In [5, 6, 8], the authors attempt to mine tree patterns in graphs, whose support measure resembles ours in the way that distinct matches of some vertices are counted, while the match conditions on the others are only existential. They do not target patterns with cycles, which add much to the users’ understand of the data. Moreover, because [5, 6] allow multiple vertices to be counted (in other words, as our “pivots”), their problems are more complicated and thus do not completely follow and benefit from the well-solved apriori pattern mining scheme. We argue that, patterns with more than three pivots may explode in the number, while bringing about some knowledge that is hard to explain and utilize. Finally, these works both claimed that their mining algorithms support constants in the patterns, e.g., “x% of the authors once cited a paper published in KDD”. Our problem setting supports multiple labels on a vertex. Therefore, we can achieve it by simply adding the name of each vertex to its label set. We can also modify our algorithm to implicitly perform such a data transformation.

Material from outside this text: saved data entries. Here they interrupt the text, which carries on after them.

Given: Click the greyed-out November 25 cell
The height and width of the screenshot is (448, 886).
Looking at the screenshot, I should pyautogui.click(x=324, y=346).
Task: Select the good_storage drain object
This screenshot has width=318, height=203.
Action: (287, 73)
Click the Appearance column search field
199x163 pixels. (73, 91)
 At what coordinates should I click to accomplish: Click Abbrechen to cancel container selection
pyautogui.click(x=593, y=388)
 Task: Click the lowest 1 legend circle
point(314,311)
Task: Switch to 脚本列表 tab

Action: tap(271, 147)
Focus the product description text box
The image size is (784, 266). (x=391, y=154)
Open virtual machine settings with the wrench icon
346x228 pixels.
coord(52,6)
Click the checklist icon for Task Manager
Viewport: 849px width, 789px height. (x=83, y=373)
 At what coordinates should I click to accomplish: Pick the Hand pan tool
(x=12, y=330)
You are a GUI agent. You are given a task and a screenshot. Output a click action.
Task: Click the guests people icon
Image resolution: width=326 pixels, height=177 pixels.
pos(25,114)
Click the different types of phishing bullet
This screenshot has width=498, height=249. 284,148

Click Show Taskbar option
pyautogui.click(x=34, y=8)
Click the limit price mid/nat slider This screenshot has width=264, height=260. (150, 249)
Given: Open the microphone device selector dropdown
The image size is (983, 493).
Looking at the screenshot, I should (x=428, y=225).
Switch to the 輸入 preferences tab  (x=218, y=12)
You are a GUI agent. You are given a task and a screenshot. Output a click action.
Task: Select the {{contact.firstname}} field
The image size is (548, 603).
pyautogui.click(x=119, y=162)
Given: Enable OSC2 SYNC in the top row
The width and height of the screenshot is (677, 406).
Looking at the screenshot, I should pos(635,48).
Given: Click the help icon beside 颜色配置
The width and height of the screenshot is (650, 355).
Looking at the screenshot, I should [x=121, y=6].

In [3], Dehaspe et al. introduced an inductive logic programming system for mining frequent patterns in a datalog database. Their final products are rules, which are more advanced than ours. However, they require language biases as additional inputs to bound the search space. In contrast, our method is completely unsupervised. Methods learning horn clauses from knowledge bases such as [12, 11, 4] also resemble the Inductive Logic Programming category. These works are characterized by a variety of metrics to evaluate the utility of a rule. Since noise and scalability issues in real data are their main concerns, they adopt stricter language biases and the rules mined are of more limited forms.